Added diagnoses of HIV, hepatitis C can also cause bone loss
Author: Sarah Aldridge

Despite the commercials on TV, osteoporosis—a disease characterized by weak, brittle bones—doesn’t just occur in older women. When Joe Nozemack, a publisher in Portland, Oregon, fell in the bathroom, he sustained a hairline fracture in his left hip. A bone scan showed that he had osteoporosis. He was 33. “I was not too surprised,” says Nozemack, now 41. Difficult-to-treat childhood bleeds from his severe hemophilia A and inhibitor led to target joints in his elbows and knees. Consequently, Nozemack wasn’t very active. “One of the things that generates the bone density is activity,” he says.

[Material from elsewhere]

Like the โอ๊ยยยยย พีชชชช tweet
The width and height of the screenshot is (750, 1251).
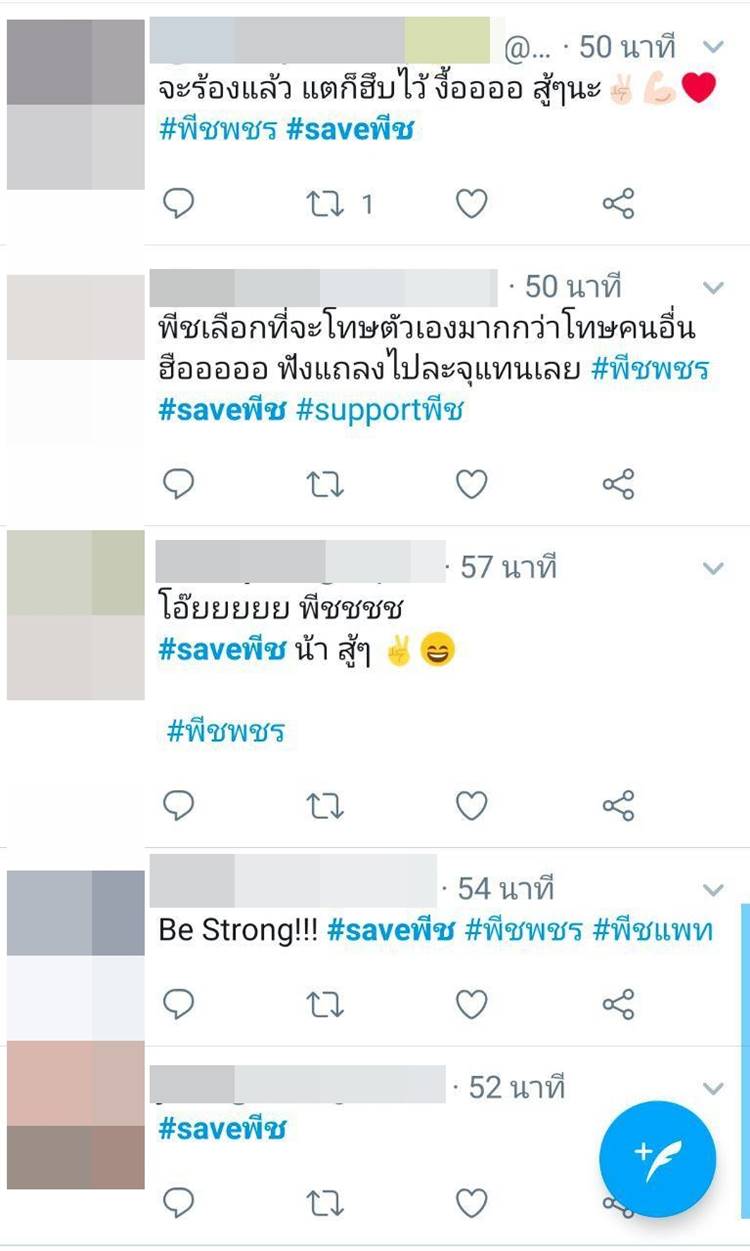471,805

There may be a connection between hemophilia in men and earlier onset of osteoporosis. Further, having the added diagnoses of HIV and hepatitis C may also contribute to loss of bone density. Until there are more clinical trials on men with hemophilia, the exact causes of their osteoporosis remain uncertain. Without standards of care, there is no clear consensus on screening and treatment. Still, staff at hemophilia treatment centers (HTCs) across the country are discussing bone health in their clinics, making individual recommendations for their patients and conducting studies to advance knowledge in this area.

The Bone Bank

The bones in a human skeleton appear hard and solid, but in a living person they’re in a constant state of motion. Like a bank account, your body tries to keep a balance between deposits of new bone and withdrawals of old bone. Osteoblasts make the deposits by forming new bone cells called osteocytes; osteoclasts, which break down bone tissue, make the withdrawals. Growth, maintenance and repair of bone are influenced by several hormones, including parathyroid hormone (PTH).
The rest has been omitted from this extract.